# Any Interest In A Slingbow Accuracy Comp?



## M.J (Nov 1, 2010)

I think slingbows are about to have their moment. Two of our resident vendors make some fine arrow shooters and there's some good shooting being done with them. How 'bout we see what they can do and have an online accuracy competition in the style of the Pocket Predator comp? I'm envisioning a contest shooting at a standard archery target with different point values. I would allow pretty much any rubber powered arrow shooter, from a Hays Arrow Shot or a PFS or a Chief AJ model to a modded King Cat like I shoot.
Who would be in if I were to fire up a comp for April? That way people have a chance to get the equipment and practice a bit.


----------



## GrayWolf (May 14, 2012)

Someone needs to come in last....I'll volunteer......count me in


----------



## Wingshooter (Dec 24, 2009)

I'm in the way MJ is shooting he is going to be tough to beat.


----------



## One Shot-Corey (Nov 17, 2012)

If i can get one in time ill be down to try it


----------



## M.J (Nov 1, 2010)

I'll post some instructions for how I make my "string " (the part the arrow nocks on) . I think the way I have it would really help experienced slingshooters make the transition to arrows easier.


----------



## Charles (Aug 26, 2010)

I might give it a try ... will have to see if I can get some cheap arrows.

Cheers ..... Charles


----------



## Charles (Aug 26, 2010)

By the way, MJ ... How are you aiming? Are you sighting along the arrow itself, or are you using the fork tip as one does when shooting regular ammo?

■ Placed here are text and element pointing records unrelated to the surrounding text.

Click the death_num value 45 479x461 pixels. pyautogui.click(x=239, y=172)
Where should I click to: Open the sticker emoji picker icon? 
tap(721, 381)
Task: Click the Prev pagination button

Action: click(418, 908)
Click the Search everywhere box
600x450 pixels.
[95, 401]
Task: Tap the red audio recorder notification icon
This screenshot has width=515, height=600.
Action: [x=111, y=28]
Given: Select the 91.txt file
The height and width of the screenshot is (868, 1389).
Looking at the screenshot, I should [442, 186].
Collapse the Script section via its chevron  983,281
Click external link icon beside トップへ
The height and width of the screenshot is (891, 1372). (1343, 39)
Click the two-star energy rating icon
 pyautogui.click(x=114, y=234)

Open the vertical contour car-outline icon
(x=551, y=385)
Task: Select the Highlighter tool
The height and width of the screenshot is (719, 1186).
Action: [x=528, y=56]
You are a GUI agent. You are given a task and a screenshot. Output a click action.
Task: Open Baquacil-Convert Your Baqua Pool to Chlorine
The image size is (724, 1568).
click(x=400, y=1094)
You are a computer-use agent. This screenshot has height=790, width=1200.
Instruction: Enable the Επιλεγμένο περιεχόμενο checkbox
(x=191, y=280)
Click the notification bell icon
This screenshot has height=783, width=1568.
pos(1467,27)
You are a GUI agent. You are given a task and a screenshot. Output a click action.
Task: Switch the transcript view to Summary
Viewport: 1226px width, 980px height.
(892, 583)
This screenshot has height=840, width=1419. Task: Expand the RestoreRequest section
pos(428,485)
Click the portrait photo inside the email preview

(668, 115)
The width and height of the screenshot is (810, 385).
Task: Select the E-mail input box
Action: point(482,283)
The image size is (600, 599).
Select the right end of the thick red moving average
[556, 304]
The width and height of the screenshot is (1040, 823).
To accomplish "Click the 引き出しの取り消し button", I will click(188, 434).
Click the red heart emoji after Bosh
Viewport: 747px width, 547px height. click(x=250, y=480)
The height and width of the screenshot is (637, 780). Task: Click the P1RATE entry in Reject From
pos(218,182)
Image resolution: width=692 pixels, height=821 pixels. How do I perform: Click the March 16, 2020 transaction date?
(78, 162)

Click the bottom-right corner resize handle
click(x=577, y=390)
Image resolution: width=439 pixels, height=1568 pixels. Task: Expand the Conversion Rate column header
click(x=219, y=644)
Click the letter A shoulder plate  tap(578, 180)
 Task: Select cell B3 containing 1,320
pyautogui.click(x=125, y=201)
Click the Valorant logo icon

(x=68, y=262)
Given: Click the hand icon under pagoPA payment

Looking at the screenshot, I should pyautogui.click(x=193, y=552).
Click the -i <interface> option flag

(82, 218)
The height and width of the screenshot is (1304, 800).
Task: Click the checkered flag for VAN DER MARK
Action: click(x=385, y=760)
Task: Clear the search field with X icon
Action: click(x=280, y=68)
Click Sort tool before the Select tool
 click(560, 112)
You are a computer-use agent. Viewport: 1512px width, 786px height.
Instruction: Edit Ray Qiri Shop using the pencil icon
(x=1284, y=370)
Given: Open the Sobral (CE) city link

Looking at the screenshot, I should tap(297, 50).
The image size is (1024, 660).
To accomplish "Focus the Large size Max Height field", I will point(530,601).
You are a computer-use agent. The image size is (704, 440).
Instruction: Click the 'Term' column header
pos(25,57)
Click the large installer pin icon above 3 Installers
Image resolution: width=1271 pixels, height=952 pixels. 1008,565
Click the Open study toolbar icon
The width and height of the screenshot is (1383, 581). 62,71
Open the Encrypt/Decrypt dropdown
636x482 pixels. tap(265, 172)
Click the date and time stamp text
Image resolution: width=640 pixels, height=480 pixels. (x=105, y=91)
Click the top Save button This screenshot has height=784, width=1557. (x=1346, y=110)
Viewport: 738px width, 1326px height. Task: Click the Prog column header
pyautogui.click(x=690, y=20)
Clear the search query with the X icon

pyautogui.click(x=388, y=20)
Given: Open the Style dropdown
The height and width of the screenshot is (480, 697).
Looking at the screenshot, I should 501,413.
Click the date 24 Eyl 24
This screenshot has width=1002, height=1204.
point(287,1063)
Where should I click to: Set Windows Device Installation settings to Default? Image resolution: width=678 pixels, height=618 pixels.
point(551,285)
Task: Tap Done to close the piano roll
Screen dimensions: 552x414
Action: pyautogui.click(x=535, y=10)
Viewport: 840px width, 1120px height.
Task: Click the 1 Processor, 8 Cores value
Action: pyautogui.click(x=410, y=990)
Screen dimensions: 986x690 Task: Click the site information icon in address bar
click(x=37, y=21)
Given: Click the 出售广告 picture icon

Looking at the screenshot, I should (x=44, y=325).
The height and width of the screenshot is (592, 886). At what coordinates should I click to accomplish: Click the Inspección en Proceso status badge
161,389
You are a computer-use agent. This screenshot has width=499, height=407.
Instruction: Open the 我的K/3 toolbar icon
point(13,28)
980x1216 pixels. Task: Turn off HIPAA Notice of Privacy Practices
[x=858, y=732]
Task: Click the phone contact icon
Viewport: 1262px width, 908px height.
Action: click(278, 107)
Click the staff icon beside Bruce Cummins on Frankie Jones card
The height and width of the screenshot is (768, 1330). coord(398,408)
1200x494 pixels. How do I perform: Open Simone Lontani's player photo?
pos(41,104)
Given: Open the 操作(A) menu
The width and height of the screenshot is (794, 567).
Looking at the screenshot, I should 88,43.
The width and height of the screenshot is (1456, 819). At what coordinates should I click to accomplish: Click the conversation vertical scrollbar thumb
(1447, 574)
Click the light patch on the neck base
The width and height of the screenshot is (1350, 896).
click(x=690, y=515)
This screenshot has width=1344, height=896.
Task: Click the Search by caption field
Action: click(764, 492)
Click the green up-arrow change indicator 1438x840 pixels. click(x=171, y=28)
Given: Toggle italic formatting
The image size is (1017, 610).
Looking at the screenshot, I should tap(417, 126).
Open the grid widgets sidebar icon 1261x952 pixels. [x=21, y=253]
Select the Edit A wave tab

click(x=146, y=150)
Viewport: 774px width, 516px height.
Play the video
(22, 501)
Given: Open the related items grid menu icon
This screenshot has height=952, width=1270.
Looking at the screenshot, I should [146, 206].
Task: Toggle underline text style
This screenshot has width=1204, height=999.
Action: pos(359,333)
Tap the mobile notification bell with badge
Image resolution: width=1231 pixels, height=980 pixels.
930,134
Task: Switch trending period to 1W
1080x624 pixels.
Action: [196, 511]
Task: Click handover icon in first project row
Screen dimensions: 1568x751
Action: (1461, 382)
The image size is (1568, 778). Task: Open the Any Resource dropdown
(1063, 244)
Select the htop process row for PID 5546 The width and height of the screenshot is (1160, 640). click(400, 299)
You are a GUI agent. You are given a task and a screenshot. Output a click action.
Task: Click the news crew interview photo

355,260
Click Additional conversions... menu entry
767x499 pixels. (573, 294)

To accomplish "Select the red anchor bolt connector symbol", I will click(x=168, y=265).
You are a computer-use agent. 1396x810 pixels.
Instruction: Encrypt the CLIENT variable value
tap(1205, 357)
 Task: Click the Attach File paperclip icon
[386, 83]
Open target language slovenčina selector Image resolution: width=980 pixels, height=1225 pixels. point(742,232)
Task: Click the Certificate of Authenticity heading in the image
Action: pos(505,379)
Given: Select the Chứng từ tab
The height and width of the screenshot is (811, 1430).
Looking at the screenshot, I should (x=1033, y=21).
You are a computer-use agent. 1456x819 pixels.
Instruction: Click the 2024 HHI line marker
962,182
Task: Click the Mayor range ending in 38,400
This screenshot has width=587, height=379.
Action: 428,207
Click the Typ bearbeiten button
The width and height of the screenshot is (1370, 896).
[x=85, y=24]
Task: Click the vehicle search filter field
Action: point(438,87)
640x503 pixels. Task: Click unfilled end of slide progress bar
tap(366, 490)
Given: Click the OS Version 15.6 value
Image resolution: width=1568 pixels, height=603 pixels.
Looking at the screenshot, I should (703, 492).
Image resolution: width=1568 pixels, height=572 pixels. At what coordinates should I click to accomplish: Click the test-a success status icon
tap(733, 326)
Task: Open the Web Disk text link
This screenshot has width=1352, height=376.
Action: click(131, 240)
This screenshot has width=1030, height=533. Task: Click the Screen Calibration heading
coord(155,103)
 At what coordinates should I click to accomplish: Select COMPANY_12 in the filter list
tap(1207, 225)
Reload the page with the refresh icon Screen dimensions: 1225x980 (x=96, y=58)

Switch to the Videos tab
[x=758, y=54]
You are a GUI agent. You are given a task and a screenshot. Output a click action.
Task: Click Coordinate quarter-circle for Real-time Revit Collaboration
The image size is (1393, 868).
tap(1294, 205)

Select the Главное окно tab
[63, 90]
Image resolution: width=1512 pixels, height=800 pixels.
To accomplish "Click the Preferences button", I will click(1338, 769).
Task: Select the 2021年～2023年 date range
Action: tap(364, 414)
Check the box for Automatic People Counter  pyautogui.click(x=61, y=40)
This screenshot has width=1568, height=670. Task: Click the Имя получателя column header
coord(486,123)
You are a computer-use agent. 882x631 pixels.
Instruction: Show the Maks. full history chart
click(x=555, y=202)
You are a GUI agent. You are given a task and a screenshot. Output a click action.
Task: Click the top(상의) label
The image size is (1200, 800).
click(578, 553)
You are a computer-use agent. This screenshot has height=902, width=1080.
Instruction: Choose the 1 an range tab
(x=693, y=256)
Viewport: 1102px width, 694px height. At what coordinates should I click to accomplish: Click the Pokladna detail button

A little tutorial for us slingbow wannabes on aiming and such might prove to be very useful.

Cheers ..... Charles


----------



## M.J (Nov 1, 2010)

I'll do my best but I'm finding more and more that what works for me doesn't seem to translate.
I'm using the top (since I shoot gangstah) fork tip on my King Kat to aim with. I basically center the target between the two bolt holes an adjust for elevation like I would any other slingshot. I make sure the arrow is right in line with the bands and roughly centered between the forks. It took some tweaking of the setup to get it to where everything lines up when I draw to a corner-of-mouth anchor but it's working really well for me now.


----------



## Charles (Aug 26, 2010)

If you can do a brief tutorial, it might encourage others. At least if will give some of us a place to start, even if we do become "deviants" in the end ... :rofl:

Cheers .... Charles


----------



## NaturalFork (Jan 21, 2010)

I am willing to lose to you. I am in!


----------



## M.J (Nov 1, 2010)

NaturalFork said:


> I am willing to lose to you. I am in!


You still have your HFX?


----------



## NaturalFork (Jan 21, 2010)

M.J said:


> NaturalFork said:
> 
> 
> > I am willing to lose to you. I am in!
> ...


I do! ... Although I most likely wouldnt use it. I like shooting arrows with the paddle pine and 107s. lol


----------



## GrayWolf (May 14, 2012)

M.J said:


> NaturalFork said:
> 
> 
> > I am willing to lose to you. I am in!
> ...


I have on of those! I don't care for the tubes that are on it all that much, but I do like the drop down arrow rest.

Todd


----------



## M.J (Nov 1, 2010)

NaturalFork said:


> M.J said:
> 
> 
> > NaturalFork said:
> ...


If it means the return of the paddle pine then we're DEFINITELY having a comp!


----------



## MiracleWorker (Jan 25, 2014)

I have one of those cheap pocket hunters. I'm in.


----------